§ TASK OBJECTIVE: Only part of the listing is needed, namely the lines from its start through the line with "Click the red", and they should be retyped exactly.

§ THE DATA:
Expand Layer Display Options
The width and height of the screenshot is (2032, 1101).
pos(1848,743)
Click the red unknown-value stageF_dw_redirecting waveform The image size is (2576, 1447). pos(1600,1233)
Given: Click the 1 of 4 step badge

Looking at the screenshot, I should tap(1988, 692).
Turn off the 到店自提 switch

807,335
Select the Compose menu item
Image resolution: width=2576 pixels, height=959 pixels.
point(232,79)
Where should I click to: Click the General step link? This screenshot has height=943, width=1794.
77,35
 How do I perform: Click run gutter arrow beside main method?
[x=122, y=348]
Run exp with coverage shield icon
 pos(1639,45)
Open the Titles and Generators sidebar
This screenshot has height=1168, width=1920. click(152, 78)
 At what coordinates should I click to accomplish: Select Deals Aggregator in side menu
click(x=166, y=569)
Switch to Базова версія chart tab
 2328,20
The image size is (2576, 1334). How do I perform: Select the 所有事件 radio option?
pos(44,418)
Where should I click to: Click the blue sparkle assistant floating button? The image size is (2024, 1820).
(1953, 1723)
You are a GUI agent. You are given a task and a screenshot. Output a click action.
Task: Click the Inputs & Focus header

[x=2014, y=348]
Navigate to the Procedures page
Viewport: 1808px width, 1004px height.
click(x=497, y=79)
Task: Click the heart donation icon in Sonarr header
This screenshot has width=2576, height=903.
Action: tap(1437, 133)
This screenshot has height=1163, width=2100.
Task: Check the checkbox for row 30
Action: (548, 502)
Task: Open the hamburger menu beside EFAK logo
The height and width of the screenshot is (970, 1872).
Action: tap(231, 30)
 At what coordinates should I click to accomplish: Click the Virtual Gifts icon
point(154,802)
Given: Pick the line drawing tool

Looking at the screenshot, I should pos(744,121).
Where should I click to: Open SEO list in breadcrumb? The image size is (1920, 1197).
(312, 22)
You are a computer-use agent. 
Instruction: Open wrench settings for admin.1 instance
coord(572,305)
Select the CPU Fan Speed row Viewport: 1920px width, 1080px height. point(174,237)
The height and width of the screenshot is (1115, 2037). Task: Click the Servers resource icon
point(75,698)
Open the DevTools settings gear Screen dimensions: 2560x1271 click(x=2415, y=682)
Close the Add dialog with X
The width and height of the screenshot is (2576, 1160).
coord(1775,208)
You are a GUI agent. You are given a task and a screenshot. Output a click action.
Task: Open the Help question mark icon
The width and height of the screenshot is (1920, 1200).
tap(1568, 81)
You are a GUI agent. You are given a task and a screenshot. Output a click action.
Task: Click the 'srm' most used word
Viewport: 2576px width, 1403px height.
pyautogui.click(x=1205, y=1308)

§ ANSWER SPACE:
Expand Layer Display Options
The width and height of the screenshot is (2032, 1101).
pos(1848,743)
Click the red unknown-value stageF_dw_redirecting waveform The image size is (2576, 1447). pos(1600,1233)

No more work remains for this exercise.